> Task goal
Rewrite the rows below, swapping "GUI agent" for "interface assistant" wherever it occurs and leaving everything else unchanged.

> Records provided
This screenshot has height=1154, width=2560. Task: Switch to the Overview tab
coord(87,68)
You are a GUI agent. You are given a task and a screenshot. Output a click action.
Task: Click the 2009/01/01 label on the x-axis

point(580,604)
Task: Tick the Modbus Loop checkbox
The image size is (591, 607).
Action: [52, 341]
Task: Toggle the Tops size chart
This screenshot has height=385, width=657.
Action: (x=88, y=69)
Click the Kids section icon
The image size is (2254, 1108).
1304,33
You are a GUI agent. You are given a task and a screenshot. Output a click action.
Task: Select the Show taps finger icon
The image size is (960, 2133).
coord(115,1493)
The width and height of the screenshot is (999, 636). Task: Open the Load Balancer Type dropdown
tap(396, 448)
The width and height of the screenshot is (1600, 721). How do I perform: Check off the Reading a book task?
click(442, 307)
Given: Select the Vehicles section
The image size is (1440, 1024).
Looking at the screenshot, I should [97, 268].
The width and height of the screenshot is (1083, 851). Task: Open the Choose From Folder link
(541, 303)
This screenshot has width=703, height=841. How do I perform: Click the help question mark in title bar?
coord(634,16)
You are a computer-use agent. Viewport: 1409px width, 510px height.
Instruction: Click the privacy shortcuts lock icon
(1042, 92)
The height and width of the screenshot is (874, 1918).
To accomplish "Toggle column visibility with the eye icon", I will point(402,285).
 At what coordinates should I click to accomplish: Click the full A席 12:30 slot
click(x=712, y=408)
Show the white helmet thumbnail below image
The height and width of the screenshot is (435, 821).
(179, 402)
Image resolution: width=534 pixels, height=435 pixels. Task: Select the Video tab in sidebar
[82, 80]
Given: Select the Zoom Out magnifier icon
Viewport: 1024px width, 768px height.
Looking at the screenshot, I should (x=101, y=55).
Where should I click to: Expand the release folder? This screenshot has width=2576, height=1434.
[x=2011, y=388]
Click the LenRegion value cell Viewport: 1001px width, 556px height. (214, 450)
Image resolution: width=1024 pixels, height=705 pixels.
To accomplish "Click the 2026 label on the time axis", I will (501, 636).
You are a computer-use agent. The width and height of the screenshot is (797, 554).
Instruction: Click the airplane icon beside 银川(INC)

> Output for this task
This screenshot has height=1154, width=2560. Task: Switch to the Overview tab
coord(87,68)
You are a interface assistant. You are given a task and a screenshot. Output a click action.
Task: Click the 2009/01/01 label on the x-axis

point(580,604)
Task: Tick the Modbus Loop checkbox
The image size is (591, 607).
Action: [52, 341]
Task: Toggle the Tops size chart
This screenshot has height=385, width=657.
Action: (x=88, y=69)
Click the Kids section icon
The image size is (2254, 1108).
1304,33
You are a interface assistant. You are given a task and a screenshot. Output a click action.
Task: Select the Show taps finger icon
The image size is (960, 2133).
coord(115,1493)
The width and height of the screenshot is (999, 636). Task: Open the Load Balancer Type dropdown
tap(396, 448)
The width and height of the screenshot is (1600, 721). How do I perform: Check off the Reading a book task?
click(442, 307)
Given: Select the Vehicles section
The image size is (1440, 1024).
Looking at the screenshot, I should [97, 268].
The width and height of the screenshot is (1083, 851). Task: Open the Choose From Folder link
(541, 303)
This screenshot has width=703, height=841. How do I perform: Click the help question mark in title bar?
coord(634,16)
You are a computer-use agent. Viewport: 1409px width, 510px height.
Instruction: Click the privacy shortcuts lock icon
(1042, 92)
The height and width of the screenshot is (874, 1918).
To accomplish "Toggle column visibility with the eye icon", I will point(402,285).
 At what coordinates should I click to accomplish: Click the full A席 12:30 slot
click(x=712, y=408)
Show the white helmet thumbnail below image
The height and width of the screenshot is (435, 821).
(179, 402)
Image resolution: width=534 pixels, height=435 pixels. Task: Select the Video tab in sidebar
[82, 80]
Given: Select the Zoom Out magnifier icon
Viewport: 1024px width, 768px height.
Looking at the screenshot, I should (x=101, y=55).
Where should I click to: Expand the release folder? This screenshot has width=2576, height=1434.
[x=2011, y=388]
Click the LenRegion value cell Viewport: 1001px width, 556px height. (214, 450)
Image resolution: width=1024 pixels, height=705 pixels.
To accomplish "Click the 2026 label on the time axis", I will (501, 636).
You are a computer-use agent. The width and height of the screenshot is (797, 554).
Instruction: Click the airplane icon beside 银川(INC)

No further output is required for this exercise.